= Beginning of Section =
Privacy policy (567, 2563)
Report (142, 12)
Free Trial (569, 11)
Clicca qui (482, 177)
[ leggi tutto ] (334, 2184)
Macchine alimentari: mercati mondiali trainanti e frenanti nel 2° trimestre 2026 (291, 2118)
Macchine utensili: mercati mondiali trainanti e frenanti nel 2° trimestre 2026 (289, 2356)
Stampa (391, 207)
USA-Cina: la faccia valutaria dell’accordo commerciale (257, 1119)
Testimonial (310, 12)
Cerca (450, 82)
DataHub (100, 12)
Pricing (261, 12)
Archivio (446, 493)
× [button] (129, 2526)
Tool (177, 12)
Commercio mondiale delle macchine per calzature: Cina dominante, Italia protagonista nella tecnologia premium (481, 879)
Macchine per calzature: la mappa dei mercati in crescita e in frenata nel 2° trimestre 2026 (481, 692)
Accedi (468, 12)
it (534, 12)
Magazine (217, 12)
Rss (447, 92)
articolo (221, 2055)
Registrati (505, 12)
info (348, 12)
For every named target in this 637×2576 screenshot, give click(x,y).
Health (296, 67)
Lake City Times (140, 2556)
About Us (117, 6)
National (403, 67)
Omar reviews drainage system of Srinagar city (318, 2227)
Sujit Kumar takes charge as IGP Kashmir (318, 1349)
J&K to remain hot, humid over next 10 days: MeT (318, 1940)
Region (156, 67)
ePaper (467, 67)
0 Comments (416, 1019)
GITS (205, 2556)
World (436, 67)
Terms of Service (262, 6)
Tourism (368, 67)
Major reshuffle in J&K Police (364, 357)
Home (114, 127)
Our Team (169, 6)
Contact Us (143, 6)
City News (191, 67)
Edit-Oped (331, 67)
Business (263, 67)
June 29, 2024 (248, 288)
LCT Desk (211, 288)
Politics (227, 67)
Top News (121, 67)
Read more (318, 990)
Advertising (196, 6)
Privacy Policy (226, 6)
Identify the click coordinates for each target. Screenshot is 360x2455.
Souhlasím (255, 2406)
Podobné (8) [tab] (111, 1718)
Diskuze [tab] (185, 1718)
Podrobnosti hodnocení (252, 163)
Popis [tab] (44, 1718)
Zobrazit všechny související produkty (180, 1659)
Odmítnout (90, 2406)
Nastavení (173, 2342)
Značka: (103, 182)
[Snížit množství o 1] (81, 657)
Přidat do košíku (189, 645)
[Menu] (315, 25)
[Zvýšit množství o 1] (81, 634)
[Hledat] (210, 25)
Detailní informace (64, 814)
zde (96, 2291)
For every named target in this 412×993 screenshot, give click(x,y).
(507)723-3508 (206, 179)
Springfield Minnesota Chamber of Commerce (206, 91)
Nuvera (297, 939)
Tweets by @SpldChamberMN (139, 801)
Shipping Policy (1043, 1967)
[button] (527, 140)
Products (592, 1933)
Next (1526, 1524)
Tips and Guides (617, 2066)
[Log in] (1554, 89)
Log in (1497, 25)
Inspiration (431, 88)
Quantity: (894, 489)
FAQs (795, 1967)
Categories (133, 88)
= End of Section =
Working from the entries above, find every line in which the word "množství" occurs and copy it.

**Solution to this problem**
[Snížit množství o 1] (81, 657)
[Zvýšit množství o 1] (81, 634)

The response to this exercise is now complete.